**Direction 1**
From the listing below, repeat word for word the lines from the one containing "Given: Open chart settings sliders icon" up to and including the one containing "Looking at the screenshot, I should 994,75.".

Contrary to popular belief, rock music ain’t on its last legs.

Ok, so the age of bands selling bucketloads like AC/’DC or Guns n Roses might be over, but creative kids with a guitar, some songs and a dream, are still out there and doing it.

Step forward, Fire Down Below.

“Viper, Vixen, Goddess, Saint” originally emerged last year, as the Belgian quartet cut out the middle man and did it themselves. The thing was, like the cliché says: “be so good they can’t ignore you”.

With that in mind they caught the ear of LA’s Ripple Music, who are the perfect home for this kind of quirky fuzzy blend. Fast forward eight months and here it is getting a worldwide release.

Well deserved it is too.

It might open with the sound of the desert, the instrumental “El Viento Del Desierto” but this isn’t some Kyuss knock off. Sure the riffs are dry on “Through Dust And Smoke” but there is a lot more to it than that. There is a grunge type feel here and there is something of “Badmotorfinger” era Soundgarden about it, and it is extremely cheerful to bring a huge chorus and hook into things too.

“Roadburner” is just a classic song, you can cut it any way you like. You can say it has elements of Truckfighters, maybe a touch of Red Fang and you wouldn’t be wrong, but there is a youthful insistence, a chutzpah if you will. Pulsing with energy and electricity it is the undoubted highlight here.

But, here’s the thing. You aren’t going to second guess them. Certainly not at this stage. There might come some time in the future where they settle on one sound, but that time isn’t anywhere near here yet. “Universe Crumble” is trippy and blissed out psychedelics, but as if to be contrary, they follow it up with an out and out stoner rocker in the shape of “Dashboard Jesus” which isn’t far from being the heaviest thing on offer. This is then balanced by a bluesy acoustic strum called “Resurreccion” and you can almost hear their glee at confounding expectations.

The last song is another twist and turn too, and “The Mammoth” gives some clue as to where their ambitions lie. Over ten minutes long, it is the work of much more experienced men and simultaneously shows why people are getting so excited about Fire Down Below.

On the strength of seven songs you wouldn’t necessarily want to place too much undue pressure on them, but to call this promising would be to do it a disservice. Instead what we’ll say instead is this: this is a mighty opening statement and album number two – due next year – could be a real masterpiece.

**Direction 2**
Quote the album review from "Contrary to popular" up to and including "deserved it is too.".

**Input material**
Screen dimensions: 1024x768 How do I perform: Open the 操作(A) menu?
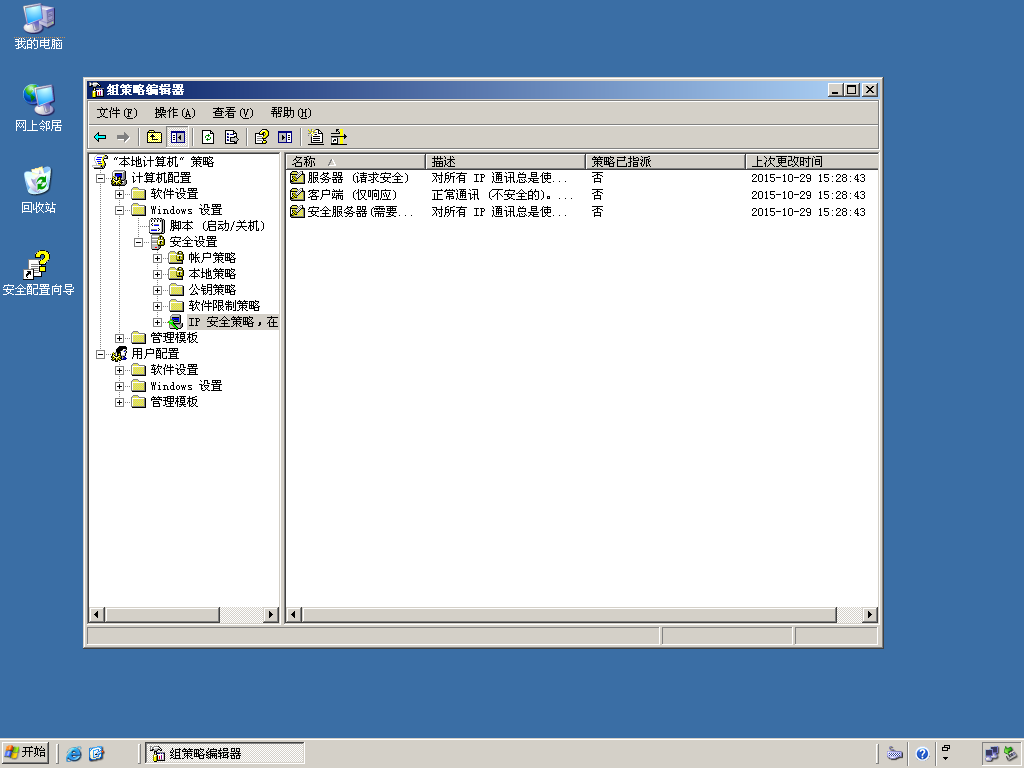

--

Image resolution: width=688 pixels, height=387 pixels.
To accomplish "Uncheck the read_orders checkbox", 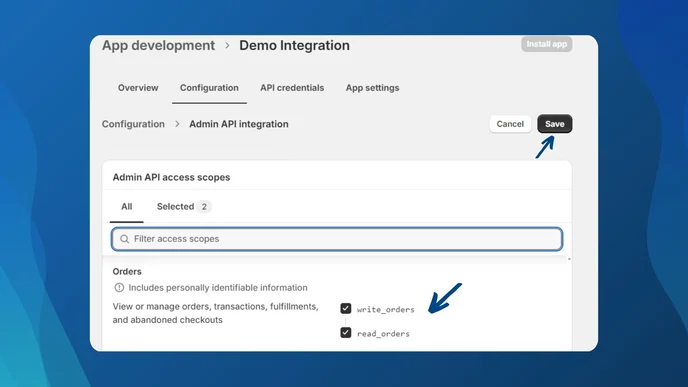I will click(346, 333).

==

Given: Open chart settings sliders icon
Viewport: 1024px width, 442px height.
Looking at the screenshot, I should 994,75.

**Task result 1**
Given: Open chart settings sliders icon
Viewport: 1024px width, 442px height.
Looking at the screenshot, I should 994,75.

**Task result 2**
Contrary to popular belief, rock music ain’t on its last legs.

Ok, so the age of bands selling bucketloads like AC/’DC or Guns n Roses might be over, but creative kids with a guitar, some songs and a dream, are still out there and doing it.

Step forward, Fire Down Below.

“Viper, Vixen, Goddess, Saint” originally emerged last year, as the Belgian quartet cut out the middle man and did it themselves. The thing was, like the cliché says: “be so good they can’t ignore you”.

With that in mind they caught the ear of LA’s Ripple Music, who are the perfect home for this kind of quirky fuzzy blend. Fast forward eight months and here it is getting a worldwide release.

Well deserved it is too.